Betty et Sam ouvrent de grands yeux. Betty se lance : « C’est pour ça que ce sarcophage est différent des autres ! Il entretient la vie, alors que les autres ne contiennent que des cadavres. » Sam semble réfléchir : «  Et comment est-on censé le sortir de là ? Et est-ce une bonne idée de faire ça ?

— Je ne sais pas. Le vieillard m’a dit des choses plutôt énigmatiques  à ce sujet. Il a dit qu’un homme lira son nom de sa main et il se réveillera. »

— Rien d’autre ?

— Non. Si on fait exception de ses sarcasmes à l’encontre de l’homme blanc. Il semblait épuisé, il s’économisait et il a fini par s’endormir. »

Betty relève la tête en fronçant les sourcils. « Oui, Betty ?

— Non. Rien. »

Voilà, vous savez tout. Je propose donc qu’on se repose un peu et après une bonne nuit, nous repartirons demain matin pour tenter d’éclaircir tout ça. Faut-il que j’aille faire des courses Sam ?

— Non. Pas la peine. Je vais aller vite fait chez Dave. Ce sera plus simple. J’ai un compte chez lui. Un poulet grillé, ça vous tente avec des pommes de terre poêlées ? » John et Betty acquiescent. John remarque la mine contrariée de la jeune femme et met ça sur le compte de sa récente mise en cause. Sam finit sa bière et part à bord de son quatre-quatre.

John et Betty se retrouvent seuls face à face de chaque côté de la table basse. Elle paraît songeuse. « John ? Vous connaissez Sam depuis combien de temps ?

— Une quinzaine d’années.

— Comment l’avez-vous rencontré ?

— Eh bien, quelques temps après le décès de son épouse, il est venu s’installer ici et, à cette époque, je faisais déjà des fouilles chez les Navajos dans le cadre de la formation de jeunes étudiants en archéologie. Et pendant nos travaux, il s’est présenté car il voulait se rendre utile comme bénévole. On a sympathisé et sommes devenus amis. Je sais pouvoir compter sur lui comme il sait pouvoir compter sur moi en cas de besoin. C’est un type bien.

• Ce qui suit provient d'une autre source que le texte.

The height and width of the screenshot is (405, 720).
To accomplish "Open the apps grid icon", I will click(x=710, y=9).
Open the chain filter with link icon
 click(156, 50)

— Je n’en doute pas. Bon, je vais squatter la salle de bains pour un moment. Et… Mon portable est sur la table. »

John veut répondre, mais Betty s’est déjà levée et disparaît rapidement de sa vue. Merde ! pense-t-il.

 

 

Sam revient trente minutes plus tard, un cageot sur les bras. Les Rottweilers l’accueillent joyeusement puis repartent. Lorsqu’il entre, le fumet du poulet rôti se répand dans la maison. Il remarque que Betty est à nouveau toute pimpante et souriante. Il dépose ses achats dans la cuisine et revient en brandissant une bouteille de vin. « Devinez un peu ce que j’ai dégoté dans la boutique de Dave… Un Gato Négro de derrière les fagots. Ça ira parfaitement pour accompagner le poulet. N’en déplaise à John, pour qui un bon vin est forcément Français, les Chiliens ne sont pas en reste pour produire un véritable nectar.

— Si tu le dis… » Soupire John. « Va pour le Gato Négro, bien qu’il manque de finesse et n’arrive certainement pas à la cheville d’un Saint-Emilion. »

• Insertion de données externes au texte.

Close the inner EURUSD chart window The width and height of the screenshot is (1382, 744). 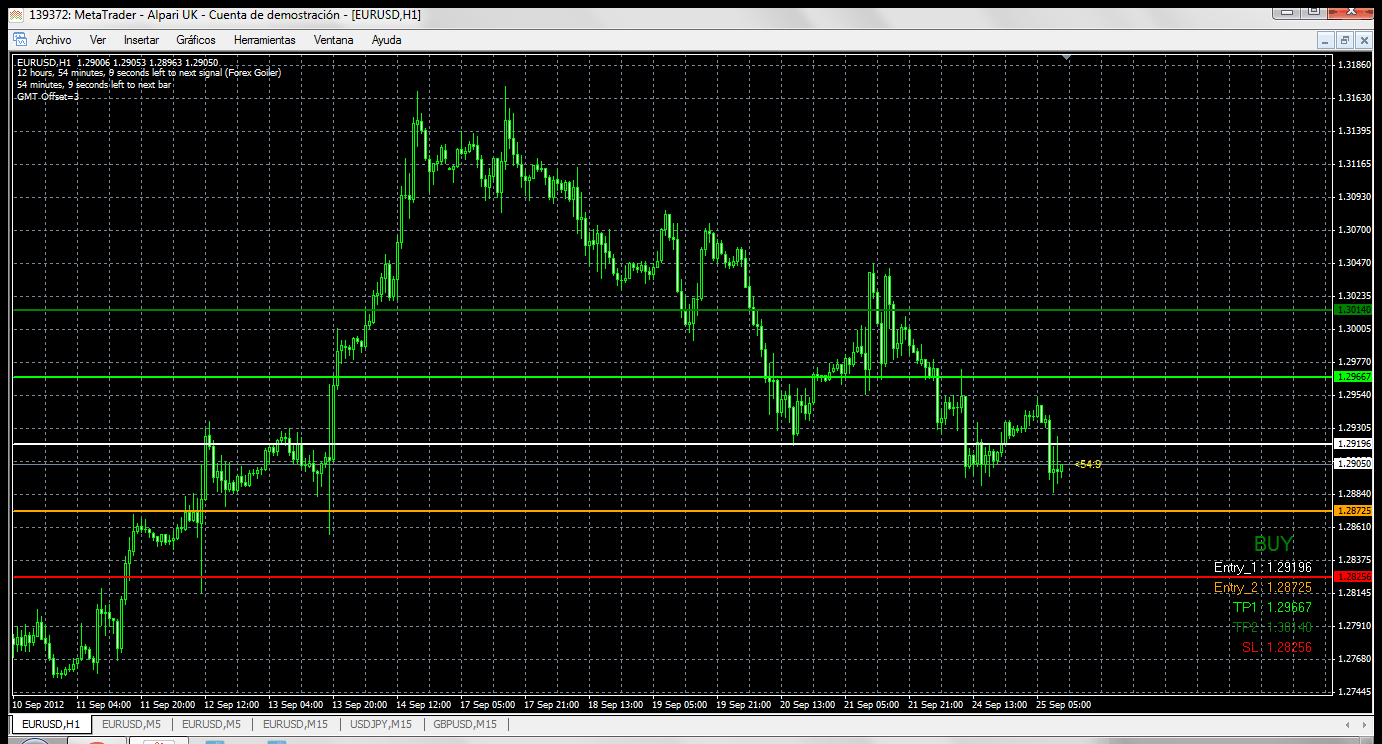(1364, 40)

Sam éclate de rire et repart ranger les victuailles. Betty suit l’échange avec amusement mais garde un air sérieux.

 

La soirée passe rapidement et la nuit  vient rafraîchir l’air qui n’était déjà pas bien chaud. Les chiens sont rentrés pour leur repas quotidien : une grande gamelle remplie à ras bord de croquettes spécifiques que Sam paie un prix fou pour qu’ils gardent la forme le plus longtemps possible. Il commande des sacs XXL par Internet et les fait livrer chez Dave. D’ailleurs, en déversant les croquettes dans les gamelles, devant les chiens au garde à vous, il déclare devoir repasser commande dès ce soir pour ne pas se retrouver en pénurie. Les gamelles sont remplies et les deux Rottweilers attendent bien sagement que leur maître leur donne le signal de manger. Sam s’écarte et au moment où il claque des doigts, les chiens se ruent sur leur gamelle et les vident à une vitesse incroyable. Ils lèchent le fond un moment, boivent un peu d’eau et vont se laisser tomber au pied de la cheminée.

 

Sam s’est assis devant son ordinateur portable et se connecte à un site animalier pour commander deux sacs de croquettes de vingt kilos chaque. Betty s’approche de lui et lui demande chez qui il commande ses croquettes. Elle lui dit qu’elle donnera l’adresse du site à une amie qui a de gros chiens elle aussi. Il lui a semblé que Sam avait eu un sursaut en l’entendant. Sur l’écran, dans l’encadré « observations » Sam avait tapé URGENT-LIVRAISON ATTENDUE DEMAIN MATIN !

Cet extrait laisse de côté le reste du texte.